Senior Manager, IT Audit & SOX Compliance

We are seeking an IT Audit Senior Manager to lead our IT Internal Audit and IT SOX compliance work.This individual will have extensive experience working cross-functionally with IT, Engineering, and Security teams, managing internal and external audit requests, and performing deep technical risk assessments to ensure the integrity of our systems. The ideal candidate is a proactive leader with a Big 4 background and a commitment to process improvement and automation. This role is ideal for someone who excels at auditing complex cloud environments, challenging the status quo, and building scalable control frameworks in a high-growth public tech company.

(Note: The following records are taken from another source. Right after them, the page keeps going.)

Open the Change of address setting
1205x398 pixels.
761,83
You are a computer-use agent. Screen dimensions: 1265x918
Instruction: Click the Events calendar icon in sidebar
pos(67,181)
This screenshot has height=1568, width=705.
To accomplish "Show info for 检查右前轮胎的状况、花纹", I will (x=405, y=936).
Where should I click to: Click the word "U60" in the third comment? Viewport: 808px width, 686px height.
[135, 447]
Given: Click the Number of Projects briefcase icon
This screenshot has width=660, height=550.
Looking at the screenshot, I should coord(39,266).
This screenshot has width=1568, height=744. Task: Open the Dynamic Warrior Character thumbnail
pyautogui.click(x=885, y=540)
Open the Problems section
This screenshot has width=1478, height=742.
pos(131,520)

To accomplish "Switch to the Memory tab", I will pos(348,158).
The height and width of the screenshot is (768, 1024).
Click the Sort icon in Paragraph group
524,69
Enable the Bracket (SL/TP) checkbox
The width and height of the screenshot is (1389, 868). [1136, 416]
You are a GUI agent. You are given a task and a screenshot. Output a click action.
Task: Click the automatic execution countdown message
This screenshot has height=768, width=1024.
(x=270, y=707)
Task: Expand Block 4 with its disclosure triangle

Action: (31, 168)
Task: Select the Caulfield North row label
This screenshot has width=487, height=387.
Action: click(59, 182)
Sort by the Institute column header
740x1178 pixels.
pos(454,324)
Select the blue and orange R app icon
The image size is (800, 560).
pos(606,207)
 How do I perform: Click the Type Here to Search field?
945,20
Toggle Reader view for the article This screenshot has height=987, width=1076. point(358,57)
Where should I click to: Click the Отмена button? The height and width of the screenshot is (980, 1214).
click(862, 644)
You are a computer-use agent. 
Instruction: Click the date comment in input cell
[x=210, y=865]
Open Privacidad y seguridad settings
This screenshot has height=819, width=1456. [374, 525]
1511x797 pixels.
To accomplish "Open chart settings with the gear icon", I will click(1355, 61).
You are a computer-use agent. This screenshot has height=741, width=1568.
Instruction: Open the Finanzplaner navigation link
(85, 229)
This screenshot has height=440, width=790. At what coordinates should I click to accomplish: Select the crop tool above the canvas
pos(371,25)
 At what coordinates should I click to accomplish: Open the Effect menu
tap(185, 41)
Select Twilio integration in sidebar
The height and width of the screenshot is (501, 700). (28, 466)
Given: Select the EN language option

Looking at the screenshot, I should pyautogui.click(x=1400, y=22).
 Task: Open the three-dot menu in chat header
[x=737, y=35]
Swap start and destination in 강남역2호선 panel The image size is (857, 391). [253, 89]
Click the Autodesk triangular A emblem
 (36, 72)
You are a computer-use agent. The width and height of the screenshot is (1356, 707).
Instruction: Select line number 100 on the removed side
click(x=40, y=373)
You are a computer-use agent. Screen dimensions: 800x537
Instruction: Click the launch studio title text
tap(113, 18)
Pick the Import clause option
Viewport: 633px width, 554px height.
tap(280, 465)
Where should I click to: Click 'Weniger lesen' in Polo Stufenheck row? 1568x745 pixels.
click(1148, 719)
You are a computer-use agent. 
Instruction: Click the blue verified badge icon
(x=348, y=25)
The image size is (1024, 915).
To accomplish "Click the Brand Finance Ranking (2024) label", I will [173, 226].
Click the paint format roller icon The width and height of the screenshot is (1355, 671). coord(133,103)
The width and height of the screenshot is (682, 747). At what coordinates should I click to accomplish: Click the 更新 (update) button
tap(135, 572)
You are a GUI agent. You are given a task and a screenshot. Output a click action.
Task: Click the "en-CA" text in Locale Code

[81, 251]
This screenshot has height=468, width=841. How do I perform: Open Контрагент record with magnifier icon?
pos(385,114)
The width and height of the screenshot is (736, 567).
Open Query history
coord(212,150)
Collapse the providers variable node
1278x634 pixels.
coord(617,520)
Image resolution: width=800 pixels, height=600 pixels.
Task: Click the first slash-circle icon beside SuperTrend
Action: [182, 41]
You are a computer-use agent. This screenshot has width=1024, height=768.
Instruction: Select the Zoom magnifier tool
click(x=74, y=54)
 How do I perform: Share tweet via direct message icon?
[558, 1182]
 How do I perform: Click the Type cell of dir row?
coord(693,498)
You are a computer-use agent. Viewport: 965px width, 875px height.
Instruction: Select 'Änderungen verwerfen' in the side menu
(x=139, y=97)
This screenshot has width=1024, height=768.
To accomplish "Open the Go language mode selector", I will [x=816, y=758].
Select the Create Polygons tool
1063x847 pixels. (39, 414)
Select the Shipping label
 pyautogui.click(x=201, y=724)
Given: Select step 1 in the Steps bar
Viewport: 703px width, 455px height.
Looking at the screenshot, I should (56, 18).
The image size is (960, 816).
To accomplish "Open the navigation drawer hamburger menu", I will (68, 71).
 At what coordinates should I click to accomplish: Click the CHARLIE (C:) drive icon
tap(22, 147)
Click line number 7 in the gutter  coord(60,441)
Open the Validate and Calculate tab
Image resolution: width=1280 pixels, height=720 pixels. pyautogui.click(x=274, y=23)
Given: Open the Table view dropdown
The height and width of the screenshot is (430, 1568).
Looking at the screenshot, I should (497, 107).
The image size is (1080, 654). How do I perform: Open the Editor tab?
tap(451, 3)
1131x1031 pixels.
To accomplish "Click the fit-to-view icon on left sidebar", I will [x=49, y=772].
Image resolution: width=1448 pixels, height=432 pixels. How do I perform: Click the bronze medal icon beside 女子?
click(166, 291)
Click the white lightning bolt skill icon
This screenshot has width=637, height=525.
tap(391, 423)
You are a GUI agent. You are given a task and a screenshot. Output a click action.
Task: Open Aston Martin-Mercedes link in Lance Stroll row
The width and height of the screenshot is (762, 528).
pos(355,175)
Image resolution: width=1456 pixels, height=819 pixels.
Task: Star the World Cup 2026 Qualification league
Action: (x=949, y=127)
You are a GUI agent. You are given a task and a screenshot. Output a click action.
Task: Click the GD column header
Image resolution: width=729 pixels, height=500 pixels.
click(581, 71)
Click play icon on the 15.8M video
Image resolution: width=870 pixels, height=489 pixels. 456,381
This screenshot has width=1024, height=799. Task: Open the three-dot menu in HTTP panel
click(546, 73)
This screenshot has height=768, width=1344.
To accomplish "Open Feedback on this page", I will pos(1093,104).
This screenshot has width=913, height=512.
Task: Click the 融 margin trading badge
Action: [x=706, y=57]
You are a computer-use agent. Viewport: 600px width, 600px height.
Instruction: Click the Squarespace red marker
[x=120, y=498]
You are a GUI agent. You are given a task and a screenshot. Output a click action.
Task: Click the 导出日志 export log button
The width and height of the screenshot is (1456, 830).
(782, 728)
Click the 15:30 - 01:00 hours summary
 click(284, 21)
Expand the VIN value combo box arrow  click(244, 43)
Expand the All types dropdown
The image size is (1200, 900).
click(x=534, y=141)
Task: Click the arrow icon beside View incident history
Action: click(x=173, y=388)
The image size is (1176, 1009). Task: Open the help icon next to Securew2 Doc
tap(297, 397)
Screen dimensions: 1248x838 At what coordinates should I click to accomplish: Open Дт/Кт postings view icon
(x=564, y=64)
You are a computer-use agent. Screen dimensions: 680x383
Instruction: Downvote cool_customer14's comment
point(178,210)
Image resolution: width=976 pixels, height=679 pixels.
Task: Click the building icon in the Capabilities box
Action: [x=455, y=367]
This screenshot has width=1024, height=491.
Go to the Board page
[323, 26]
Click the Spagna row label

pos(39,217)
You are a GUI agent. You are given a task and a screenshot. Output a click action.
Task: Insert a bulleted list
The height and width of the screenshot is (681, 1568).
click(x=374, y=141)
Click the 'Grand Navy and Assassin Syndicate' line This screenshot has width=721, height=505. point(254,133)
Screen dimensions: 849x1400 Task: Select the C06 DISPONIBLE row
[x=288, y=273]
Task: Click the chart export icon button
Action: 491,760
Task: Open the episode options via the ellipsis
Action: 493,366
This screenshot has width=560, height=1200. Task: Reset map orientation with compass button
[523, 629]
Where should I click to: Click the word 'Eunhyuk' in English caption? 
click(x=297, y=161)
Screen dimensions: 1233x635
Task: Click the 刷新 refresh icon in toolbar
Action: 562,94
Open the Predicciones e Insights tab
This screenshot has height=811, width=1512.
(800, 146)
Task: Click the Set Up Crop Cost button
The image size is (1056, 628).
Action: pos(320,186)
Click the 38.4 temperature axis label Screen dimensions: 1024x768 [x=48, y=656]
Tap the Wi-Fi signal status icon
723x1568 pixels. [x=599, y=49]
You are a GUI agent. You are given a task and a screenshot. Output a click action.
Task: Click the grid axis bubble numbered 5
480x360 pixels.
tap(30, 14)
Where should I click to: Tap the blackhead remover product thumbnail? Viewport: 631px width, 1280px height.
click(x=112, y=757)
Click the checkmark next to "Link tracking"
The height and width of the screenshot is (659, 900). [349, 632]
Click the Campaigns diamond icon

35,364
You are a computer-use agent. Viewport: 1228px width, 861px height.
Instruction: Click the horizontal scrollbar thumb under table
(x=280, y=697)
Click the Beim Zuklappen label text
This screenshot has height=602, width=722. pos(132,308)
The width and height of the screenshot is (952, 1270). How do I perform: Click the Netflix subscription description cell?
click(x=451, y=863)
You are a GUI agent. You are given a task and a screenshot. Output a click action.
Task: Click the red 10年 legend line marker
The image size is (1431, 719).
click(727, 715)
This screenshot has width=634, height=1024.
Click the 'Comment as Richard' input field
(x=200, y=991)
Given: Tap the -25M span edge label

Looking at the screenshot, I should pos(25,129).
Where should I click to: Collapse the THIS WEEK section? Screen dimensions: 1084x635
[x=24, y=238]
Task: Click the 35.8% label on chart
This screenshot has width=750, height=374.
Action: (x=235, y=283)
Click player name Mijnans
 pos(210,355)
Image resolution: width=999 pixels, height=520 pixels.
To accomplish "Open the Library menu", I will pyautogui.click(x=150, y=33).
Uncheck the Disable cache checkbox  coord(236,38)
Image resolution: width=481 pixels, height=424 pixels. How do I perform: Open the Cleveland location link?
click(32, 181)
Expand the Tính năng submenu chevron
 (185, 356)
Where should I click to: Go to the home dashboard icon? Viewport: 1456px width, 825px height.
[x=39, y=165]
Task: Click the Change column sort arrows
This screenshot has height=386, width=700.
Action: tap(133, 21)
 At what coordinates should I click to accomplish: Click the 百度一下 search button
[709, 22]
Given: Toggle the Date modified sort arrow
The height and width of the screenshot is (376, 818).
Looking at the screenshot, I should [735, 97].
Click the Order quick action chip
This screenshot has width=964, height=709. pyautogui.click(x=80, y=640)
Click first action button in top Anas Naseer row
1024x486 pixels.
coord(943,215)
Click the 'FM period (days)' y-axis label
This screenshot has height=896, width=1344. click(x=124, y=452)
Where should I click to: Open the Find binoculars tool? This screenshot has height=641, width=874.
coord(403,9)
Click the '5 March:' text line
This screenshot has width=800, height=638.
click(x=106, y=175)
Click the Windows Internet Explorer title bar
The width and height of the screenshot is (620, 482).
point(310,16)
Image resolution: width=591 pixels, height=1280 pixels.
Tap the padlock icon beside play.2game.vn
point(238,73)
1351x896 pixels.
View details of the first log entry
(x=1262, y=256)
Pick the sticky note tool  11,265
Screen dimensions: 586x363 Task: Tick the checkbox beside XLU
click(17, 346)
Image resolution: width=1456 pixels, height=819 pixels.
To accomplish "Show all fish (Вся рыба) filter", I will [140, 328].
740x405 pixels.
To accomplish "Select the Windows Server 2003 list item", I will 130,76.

This role reports to our Head of Internal Controls and is required to follow our hybrid, 4 day a week work model out of our San Francisco office. 

What You’ll Do:

• Lead IT SOX Compliance: Drive the end-to-end IT SOX program, including risk assessment, scoping, and the evaluation of IT General Controls (ITGCs) and IT Application Controls (ITACs) across the company’s tech stack.
• Strategic Risk Advisory: Partner with IT and Engineering teams to provide proactive guidance on control design for new system implementations, cloud migrations, and product launches.
• External Audit Management: Act as the primary point of contact for external auditors, ensuring seamless coordination of testing and timely remediation of identified deficiencies.
• Audit Execution: Plan and execute technical audits focused on high-risk areas including Cloud Security (AWS/GCP), Identity & Access Management (IAM), SDLC, and Data Privacy.
• Process Automation: Drive efficiencies by leveraging data analytics and automation tools to transition from traditional point-in-time testing to continuous monitoring.
• Remediation Oversight: Collaborate with process owners to develop robust remediation plans for control gaps, ensuring root causes are addressed and validated.
• Executive Reporting: Prepare high-quality audit reports and presentations for senior leadership and the Audit Committee, translating technical risks into business impact.
• Team Leadership: Manage co-sourced providers, fostering a culture of technical excellence and professional growth.

What We’re Looking For:

• Education: Bachelor’s degree in Management Information Systems (MIS), Computer Science, Accounting, or Finance.
• Certifications: CISA (Certified Information Systems Auditor) or CIA (Certified Internal Auditor) is required. CISSP is a significant plus.
• Experience: 8+ years of experience in IT Audit or IT Risk Management, with at least 3 years in a management role.
• Big 4 Background: Experience at a Big 4 accounting firm in their IT Risk/Advisory practice is required.
• Industry Knowledge: Proven experience operating within a public company in the Tech industry, with a deep understanding of cloud-native environments.
• Technical Expertise Requirements:
  • Strong understanding of COSO, COBIT, and NIST frameworks, and the ability to audit complex SDLC/Agile processes.
  • Cloud Infrastructure: Hands-on experience auditing AWS or Azure environments.
  • Systems: Experience with NetSuite (or similar ERP), Salesforce, and Workday.
  • Analytics & Automation: Proficiency with data analytics and GRC tools (e.g., ThoughtSpot, Alteryx, Tableau, AuditBoard, or Workiva).
  • Software Lifecycle: Deep familiarity with modern CI/CD pipelines and automated deployment controls.
  • Communication: Proven ability to communicate technical audit findings to non-technical stakeholders clearly and effectively.